_What is expected_. From the line that contains "Impressum (54, 1044)" through the line that contains "[Regina Goh review photo 1] (76, 2325)", output every line of the listing below exactly and leave out all the rest.

_Data records_.
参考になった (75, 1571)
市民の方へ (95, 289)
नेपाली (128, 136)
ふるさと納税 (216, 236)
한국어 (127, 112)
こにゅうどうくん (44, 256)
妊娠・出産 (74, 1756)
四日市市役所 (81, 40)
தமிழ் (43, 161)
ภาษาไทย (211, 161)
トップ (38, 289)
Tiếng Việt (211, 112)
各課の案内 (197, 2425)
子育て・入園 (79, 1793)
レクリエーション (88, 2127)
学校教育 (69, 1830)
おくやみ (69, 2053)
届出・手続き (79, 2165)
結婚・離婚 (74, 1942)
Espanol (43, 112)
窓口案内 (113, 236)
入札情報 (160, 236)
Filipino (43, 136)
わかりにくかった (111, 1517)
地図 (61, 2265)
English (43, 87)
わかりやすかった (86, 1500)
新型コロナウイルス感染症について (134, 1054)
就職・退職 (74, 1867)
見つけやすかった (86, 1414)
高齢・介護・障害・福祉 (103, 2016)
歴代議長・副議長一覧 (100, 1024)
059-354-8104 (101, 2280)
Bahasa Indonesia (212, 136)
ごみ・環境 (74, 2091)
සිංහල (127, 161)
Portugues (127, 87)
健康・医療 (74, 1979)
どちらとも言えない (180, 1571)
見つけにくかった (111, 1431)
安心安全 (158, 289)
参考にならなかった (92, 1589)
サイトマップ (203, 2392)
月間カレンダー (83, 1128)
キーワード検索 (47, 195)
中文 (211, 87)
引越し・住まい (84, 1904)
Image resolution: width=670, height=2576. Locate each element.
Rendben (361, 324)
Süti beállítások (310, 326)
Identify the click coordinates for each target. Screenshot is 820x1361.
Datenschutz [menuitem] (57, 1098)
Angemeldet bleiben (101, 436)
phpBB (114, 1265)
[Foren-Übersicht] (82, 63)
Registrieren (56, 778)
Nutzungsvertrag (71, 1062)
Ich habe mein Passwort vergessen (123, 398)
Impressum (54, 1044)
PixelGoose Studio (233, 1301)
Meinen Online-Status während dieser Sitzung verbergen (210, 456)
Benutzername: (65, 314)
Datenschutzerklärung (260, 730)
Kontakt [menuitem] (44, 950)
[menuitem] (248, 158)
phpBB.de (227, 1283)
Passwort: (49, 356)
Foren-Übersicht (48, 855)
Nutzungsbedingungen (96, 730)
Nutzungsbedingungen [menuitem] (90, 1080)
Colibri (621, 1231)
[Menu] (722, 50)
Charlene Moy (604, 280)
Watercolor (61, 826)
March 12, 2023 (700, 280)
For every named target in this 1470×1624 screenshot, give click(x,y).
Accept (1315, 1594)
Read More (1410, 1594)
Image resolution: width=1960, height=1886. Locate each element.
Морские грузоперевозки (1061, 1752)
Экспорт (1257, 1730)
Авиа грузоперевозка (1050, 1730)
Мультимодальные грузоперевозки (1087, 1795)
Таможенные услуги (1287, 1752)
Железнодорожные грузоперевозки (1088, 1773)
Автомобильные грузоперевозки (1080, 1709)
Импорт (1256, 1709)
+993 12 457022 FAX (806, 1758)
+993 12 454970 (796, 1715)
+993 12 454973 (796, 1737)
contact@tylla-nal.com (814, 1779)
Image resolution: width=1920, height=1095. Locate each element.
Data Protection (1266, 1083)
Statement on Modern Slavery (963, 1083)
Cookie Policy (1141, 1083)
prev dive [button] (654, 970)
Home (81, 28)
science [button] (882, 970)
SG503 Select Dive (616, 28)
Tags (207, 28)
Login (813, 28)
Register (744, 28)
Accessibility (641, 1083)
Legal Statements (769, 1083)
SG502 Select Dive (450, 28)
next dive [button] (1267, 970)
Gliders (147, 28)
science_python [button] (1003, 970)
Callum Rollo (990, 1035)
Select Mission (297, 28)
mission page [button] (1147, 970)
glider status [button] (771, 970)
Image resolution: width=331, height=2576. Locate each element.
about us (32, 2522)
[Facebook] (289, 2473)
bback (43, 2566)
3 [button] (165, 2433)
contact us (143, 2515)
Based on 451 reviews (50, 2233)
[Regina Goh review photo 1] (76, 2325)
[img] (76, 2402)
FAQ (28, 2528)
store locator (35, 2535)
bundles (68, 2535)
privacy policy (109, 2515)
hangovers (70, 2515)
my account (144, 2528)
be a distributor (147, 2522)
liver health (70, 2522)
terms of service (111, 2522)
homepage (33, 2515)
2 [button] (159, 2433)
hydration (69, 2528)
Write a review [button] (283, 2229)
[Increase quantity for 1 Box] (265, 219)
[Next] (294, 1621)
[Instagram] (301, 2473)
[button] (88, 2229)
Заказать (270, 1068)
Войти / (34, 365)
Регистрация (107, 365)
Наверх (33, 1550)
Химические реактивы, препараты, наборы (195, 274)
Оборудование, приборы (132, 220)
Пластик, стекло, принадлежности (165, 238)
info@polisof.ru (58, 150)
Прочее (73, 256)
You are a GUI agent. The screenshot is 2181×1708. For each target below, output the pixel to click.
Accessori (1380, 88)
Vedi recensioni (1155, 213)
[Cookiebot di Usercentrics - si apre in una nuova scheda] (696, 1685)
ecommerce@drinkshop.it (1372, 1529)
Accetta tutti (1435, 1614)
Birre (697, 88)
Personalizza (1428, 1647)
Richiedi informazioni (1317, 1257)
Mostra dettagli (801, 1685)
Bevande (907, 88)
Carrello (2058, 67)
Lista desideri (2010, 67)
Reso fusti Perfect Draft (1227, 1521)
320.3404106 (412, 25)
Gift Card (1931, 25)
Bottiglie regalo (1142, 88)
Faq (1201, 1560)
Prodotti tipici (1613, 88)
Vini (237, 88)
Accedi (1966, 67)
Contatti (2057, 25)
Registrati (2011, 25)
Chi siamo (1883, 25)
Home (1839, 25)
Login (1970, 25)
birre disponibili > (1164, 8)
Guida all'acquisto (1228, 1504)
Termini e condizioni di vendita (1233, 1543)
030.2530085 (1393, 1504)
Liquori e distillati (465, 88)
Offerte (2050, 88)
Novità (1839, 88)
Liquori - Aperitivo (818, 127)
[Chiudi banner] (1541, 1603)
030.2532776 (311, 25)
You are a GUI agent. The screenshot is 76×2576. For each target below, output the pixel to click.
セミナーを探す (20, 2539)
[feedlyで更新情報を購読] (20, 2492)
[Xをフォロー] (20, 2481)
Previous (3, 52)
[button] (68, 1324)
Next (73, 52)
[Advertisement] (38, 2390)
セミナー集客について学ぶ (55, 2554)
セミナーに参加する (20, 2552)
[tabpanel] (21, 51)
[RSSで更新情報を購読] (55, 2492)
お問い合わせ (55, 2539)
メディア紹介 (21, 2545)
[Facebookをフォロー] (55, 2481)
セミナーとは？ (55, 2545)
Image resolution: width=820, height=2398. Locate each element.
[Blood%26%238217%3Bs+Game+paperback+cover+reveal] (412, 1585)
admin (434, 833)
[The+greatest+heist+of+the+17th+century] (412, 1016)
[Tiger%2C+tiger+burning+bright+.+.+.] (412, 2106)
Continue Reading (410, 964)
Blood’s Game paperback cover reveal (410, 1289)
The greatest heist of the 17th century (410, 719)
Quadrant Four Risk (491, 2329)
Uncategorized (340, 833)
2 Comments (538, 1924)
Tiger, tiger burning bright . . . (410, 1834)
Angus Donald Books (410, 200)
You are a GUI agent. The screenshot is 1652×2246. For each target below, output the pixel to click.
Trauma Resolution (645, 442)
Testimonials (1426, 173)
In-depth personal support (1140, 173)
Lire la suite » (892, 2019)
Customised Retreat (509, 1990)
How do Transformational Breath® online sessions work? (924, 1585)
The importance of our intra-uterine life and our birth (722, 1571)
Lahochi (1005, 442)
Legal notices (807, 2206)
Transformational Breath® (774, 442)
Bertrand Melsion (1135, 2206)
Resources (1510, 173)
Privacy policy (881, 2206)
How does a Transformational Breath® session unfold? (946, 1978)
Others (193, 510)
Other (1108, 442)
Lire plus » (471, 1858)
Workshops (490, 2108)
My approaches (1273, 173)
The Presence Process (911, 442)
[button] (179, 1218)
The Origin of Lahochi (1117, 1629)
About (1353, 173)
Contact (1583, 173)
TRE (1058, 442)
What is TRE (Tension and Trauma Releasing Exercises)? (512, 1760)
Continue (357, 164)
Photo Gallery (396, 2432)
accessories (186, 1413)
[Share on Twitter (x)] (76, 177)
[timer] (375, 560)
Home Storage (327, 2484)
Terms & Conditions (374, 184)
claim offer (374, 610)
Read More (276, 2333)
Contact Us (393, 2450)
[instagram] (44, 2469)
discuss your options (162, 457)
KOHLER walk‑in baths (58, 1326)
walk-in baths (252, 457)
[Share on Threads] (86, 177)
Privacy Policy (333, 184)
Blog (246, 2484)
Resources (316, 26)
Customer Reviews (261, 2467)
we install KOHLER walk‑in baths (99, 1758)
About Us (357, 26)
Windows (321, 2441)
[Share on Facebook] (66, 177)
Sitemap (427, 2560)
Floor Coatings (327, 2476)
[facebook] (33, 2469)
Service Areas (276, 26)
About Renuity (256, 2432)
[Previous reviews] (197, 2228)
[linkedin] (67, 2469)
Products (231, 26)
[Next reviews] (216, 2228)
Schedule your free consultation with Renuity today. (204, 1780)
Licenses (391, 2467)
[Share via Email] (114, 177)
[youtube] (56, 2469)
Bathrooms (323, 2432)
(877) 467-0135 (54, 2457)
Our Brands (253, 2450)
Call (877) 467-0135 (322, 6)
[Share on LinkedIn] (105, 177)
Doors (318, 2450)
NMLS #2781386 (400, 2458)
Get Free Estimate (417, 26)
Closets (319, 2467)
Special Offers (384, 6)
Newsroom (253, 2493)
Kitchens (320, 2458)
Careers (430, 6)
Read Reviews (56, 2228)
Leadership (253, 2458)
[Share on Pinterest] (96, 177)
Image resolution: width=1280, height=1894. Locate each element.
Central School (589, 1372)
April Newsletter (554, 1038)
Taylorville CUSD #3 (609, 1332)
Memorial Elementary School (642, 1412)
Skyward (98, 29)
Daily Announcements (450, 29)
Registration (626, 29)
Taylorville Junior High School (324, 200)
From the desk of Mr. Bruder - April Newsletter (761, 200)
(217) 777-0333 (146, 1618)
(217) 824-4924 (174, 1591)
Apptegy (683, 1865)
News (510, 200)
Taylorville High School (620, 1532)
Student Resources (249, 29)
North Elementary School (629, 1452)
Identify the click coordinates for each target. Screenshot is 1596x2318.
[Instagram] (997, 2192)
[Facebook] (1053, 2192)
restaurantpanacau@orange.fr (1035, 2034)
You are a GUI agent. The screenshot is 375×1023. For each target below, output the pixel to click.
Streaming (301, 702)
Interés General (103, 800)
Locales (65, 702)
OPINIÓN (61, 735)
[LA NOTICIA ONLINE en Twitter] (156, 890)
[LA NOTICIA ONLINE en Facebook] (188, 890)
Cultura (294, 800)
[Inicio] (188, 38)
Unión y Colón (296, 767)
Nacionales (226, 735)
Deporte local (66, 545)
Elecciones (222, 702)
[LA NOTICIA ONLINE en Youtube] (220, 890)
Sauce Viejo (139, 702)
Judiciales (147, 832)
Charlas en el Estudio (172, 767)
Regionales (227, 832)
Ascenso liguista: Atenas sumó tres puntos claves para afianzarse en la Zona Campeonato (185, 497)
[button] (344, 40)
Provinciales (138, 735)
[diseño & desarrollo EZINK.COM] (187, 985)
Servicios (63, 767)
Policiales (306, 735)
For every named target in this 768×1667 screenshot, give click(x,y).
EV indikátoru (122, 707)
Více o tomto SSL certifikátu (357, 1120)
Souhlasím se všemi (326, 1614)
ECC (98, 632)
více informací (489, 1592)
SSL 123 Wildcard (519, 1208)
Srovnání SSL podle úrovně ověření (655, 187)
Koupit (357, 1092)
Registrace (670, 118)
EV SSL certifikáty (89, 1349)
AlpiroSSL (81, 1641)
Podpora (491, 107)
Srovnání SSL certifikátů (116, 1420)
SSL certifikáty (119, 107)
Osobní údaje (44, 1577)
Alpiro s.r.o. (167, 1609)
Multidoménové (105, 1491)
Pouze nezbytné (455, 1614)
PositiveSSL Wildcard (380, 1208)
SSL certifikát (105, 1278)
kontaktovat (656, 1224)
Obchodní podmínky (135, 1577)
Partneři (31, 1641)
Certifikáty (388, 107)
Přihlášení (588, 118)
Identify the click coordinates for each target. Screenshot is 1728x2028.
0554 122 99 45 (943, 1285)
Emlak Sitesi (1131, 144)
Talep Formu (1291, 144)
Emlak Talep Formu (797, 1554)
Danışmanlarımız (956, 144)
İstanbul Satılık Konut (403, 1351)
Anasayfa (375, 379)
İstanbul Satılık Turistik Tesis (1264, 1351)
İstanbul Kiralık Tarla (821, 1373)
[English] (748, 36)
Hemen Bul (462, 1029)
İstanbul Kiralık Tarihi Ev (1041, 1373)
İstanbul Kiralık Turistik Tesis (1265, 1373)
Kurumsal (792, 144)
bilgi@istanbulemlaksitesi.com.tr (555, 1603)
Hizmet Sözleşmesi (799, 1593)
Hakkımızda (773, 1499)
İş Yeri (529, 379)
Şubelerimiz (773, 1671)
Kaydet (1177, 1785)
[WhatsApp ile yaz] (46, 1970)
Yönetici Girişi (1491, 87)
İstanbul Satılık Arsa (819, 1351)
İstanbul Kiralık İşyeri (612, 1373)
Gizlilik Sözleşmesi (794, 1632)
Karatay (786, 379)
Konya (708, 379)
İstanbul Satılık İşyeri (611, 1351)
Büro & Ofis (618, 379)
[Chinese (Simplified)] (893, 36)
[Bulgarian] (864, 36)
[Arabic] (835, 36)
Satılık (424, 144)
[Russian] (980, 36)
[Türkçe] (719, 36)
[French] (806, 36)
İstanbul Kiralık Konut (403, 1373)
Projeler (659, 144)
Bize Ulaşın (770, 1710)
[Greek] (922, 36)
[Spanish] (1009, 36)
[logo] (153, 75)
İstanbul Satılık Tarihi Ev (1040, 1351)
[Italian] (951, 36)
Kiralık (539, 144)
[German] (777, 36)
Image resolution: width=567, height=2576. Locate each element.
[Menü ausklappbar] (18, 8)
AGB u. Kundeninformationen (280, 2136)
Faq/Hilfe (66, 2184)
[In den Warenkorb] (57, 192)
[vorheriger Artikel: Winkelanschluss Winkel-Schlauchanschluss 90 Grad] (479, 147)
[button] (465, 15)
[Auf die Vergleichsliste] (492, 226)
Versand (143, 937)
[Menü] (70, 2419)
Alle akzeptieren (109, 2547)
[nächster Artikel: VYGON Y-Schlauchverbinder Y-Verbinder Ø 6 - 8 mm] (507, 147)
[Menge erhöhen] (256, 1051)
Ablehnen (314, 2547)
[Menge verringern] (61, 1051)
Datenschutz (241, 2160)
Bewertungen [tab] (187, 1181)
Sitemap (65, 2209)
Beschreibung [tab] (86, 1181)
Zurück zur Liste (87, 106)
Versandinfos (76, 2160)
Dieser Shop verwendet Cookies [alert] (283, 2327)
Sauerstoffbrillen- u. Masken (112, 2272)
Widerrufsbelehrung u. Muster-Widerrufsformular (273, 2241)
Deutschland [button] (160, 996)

_Response to this exercise_.
Impressum (54, 1044)
PixelGoose Studio (233, 1301)
Meinen Online-Status während dieser Sitzung verbergen (210, 456)
Benutzername: (65, 314)
Datenschutzerklärung (260, 730)
Kontakt [menuitem] (44, 950)
[menuitem] (248, 158)
phpBB.de (227, 1283)
Passwort: (49, 356)
Foren-Übersicht (48, 855)
Nutzungsbedingungen (96, 730)
Nutzungsbedingungen [menuitem] (90, 1080)
Colibri (621, 1231)
[Menu] (722, 50)
Charlene Moy (604, 280)
Watercolor (61, 826)
March 12, 2023 (700, 280)
For every named target in this 1470×1624 screenshot, give click(x,y).
Accept (1315, 1594)
Read More (1410, 1594)
Image resolution: width=1960, height=1886. Locate each element.
Морские грузоперевозки (1061, 1752)
Экспорт (1257, 1730)
Авиа грузоперевозка (1050, 1730)
Мультимодальные грузоперевозки (1087, 1795)
Таможенные услуги (1287, 1752)
Железнодорожные грузоперевозки (1088, 1773)
Автомобильные грузоперевозки (1080, 1709)
Импорт (1256, 1709)
+993 12 457022 FAX (806, 1758)
+993 12 454970 (796, 1715)
+993 12 454973 (796, 1737)
contact@tylla-nal.com (814, 1779)
Image resolution: width=1920, height=1095. Locate each element.
Data Protection (1266, 1083)
Statement on Modern Slavery (963, 1083)
Cookie Policy (1141, 1083)
prev dive [button] (654, 970)
Home (81, 28)
science [button] (882, 970)
SG503 Select Dive (616, 28)
Tags (207, 28)
Login (813, 28)
Register (744, 28)
Accessibility (641, 1083)
Legal Statements (769, 1083)
SG502 Select Dive (450, 28)
next dive [button] (1267, 970)
Gliders (147, 28)
science_python [button] (1003, 970)
Callum Rollo (990, 1035)
Select Mission (297, 28)
mission page [button] (1147, 970)
glider status [button] (771, 970)
Image resolution: width=331, height=2576. Locate each element.
about us (32, 2522)
[Facebook] (289, 2473)
bback (43, 2566)
3 [button] (165, 2433)
contact us (143, 2515)
Based on 451 reviews (50, 2233)
[Regina Goh review photo 1] (76, 2325)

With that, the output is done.